WHAT IS NEEDED »
According to the teaching excerpt on Depression-era poetry below, what did writers become concerned about during the 1930s instead of expression?

SELECTED EXTRACT »
In the Post-Depression of the 30’s, the economic problems hit blacks the hardest. During this time, writers became concerned about the survival rather than expression. These writers found themselves getting their subject matter from the South and throughout the United States. Their subject matter was about suffering, frustration suffered by poor blacks, and humiliation of extreme poverty.
Gwendolyn Brooks was among the poets during this time.
The following terminology will be presented to students in this unit. The strategy for presenting this section to students will have continuity and structure. Before students begin studying actual poem selections, they will be introduced to these terms listed below:
1. MOOD—the state of feeling created by a poem, story, or play, such as sentimental or a bitter mood. Students will be given examples of each.
2. LYRIC—a poem that has the form and musical quality of a song in which the poet expresses an intense personal feeling.
3. METAPHOR—a figure of speech in which two things are identified with each other.

Collected data entries:
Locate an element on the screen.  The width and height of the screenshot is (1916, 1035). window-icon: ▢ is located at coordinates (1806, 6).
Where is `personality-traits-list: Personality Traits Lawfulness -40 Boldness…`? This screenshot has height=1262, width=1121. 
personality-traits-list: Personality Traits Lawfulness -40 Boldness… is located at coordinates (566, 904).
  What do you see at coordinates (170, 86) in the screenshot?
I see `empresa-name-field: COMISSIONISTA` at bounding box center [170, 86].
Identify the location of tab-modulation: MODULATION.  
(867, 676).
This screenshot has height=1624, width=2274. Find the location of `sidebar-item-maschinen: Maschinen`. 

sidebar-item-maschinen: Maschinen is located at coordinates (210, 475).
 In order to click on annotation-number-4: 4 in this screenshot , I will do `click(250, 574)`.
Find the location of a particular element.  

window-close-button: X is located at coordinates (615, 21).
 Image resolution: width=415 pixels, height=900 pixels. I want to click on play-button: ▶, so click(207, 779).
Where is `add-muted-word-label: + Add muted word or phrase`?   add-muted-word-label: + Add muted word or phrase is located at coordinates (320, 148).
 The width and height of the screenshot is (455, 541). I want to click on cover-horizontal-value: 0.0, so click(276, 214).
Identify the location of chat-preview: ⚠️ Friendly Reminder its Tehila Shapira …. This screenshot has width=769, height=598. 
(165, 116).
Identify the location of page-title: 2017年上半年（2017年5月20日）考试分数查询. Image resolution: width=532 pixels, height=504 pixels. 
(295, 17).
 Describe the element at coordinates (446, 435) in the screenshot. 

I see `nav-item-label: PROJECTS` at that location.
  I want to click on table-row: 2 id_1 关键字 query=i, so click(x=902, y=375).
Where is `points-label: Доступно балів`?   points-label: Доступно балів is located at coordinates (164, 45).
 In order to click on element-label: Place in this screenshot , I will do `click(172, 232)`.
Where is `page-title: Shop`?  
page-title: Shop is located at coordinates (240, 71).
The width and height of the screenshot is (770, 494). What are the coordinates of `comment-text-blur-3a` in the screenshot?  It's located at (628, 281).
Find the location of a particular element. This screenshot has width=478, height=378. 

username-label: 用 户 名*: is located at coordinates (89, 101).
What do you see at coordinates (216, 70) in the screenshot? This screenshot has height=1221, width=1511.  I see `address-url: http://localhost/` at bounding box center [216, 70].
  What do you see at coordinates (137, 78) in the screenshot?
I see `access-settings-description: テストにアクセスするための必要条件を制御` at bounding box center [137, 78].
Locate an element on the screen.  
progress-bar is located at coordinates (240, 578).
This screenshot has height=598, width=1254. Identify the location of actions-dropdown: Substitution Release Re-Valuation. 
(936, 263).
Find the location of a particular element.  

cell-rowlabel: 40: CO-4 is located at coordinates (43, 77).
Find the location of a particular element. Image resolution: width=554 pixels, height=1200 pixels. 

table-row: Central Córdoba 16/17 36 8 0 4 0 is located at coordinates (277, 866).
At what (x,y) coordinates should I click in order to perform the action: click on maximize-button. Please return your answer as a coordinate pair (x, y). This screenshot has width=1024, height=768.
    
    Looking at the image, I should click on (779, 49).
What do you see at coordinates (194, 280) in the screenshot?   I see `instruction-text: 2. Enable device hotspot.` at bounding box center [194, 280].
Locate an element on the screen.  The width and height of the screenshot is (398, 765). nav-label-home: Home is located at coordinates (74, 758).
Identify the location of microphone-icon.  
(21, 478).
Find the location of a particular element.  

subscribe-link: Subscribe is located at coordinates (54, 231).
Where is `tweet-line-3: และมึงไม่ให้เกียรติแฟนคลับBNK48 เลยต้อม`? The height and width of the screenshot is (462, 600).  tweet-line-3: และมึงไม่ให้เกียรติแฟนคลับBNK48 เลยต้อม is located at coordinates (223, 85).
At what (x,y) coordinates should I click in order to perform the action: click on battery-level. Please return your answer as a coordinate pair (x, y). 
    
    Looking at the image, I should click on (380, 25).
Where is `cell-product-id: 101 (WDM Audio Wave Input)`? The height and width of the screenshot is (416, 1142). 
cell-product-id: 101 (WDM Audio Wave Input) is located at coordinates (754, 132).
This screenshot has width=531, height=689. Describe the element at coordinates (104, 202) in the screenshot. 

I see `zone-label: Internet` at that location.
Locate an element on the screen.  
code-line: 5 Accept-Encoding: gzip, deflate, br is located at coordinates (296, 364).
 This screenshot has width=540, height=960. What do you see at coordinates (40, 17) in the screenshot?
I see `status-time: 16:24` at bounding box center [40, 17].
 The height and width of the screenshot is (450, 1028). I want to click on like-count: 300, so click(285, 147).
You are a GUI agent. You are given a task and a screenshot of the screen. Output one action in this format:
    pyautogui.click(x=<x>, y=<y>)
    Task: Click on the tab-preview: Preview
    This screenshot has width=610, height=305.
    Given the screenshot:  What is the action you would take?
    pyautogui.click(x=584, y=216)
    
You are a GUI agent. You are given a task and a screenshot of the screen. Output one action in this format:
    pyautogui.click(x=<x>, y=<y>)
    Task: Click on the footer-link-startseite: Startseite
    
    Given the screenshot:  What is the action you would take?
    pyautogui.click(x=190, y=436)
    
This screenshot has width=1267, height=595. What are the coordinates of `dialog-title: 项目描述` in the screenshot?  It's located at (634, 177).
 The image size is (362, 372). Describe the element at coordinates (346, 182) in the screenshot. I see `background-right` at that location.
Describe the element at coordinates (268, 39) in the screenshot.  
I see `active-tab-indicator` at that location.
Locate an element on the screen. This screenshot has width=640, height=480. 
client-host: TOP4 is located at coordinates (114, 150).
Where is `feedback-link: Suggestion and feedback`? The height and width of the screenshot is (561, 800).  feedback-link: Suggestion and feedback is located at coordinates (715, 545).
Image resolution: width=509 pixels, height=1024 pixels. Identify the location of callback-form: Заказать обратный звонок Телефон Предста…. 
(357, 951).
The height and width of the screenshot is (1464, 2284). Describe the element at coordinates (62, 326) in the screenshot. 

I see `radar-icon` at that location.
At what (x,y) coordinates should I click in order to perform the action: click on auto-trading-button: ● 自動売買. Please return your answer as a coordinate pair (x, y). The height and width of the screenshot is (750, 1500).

TASK RESPONSE »
Survival.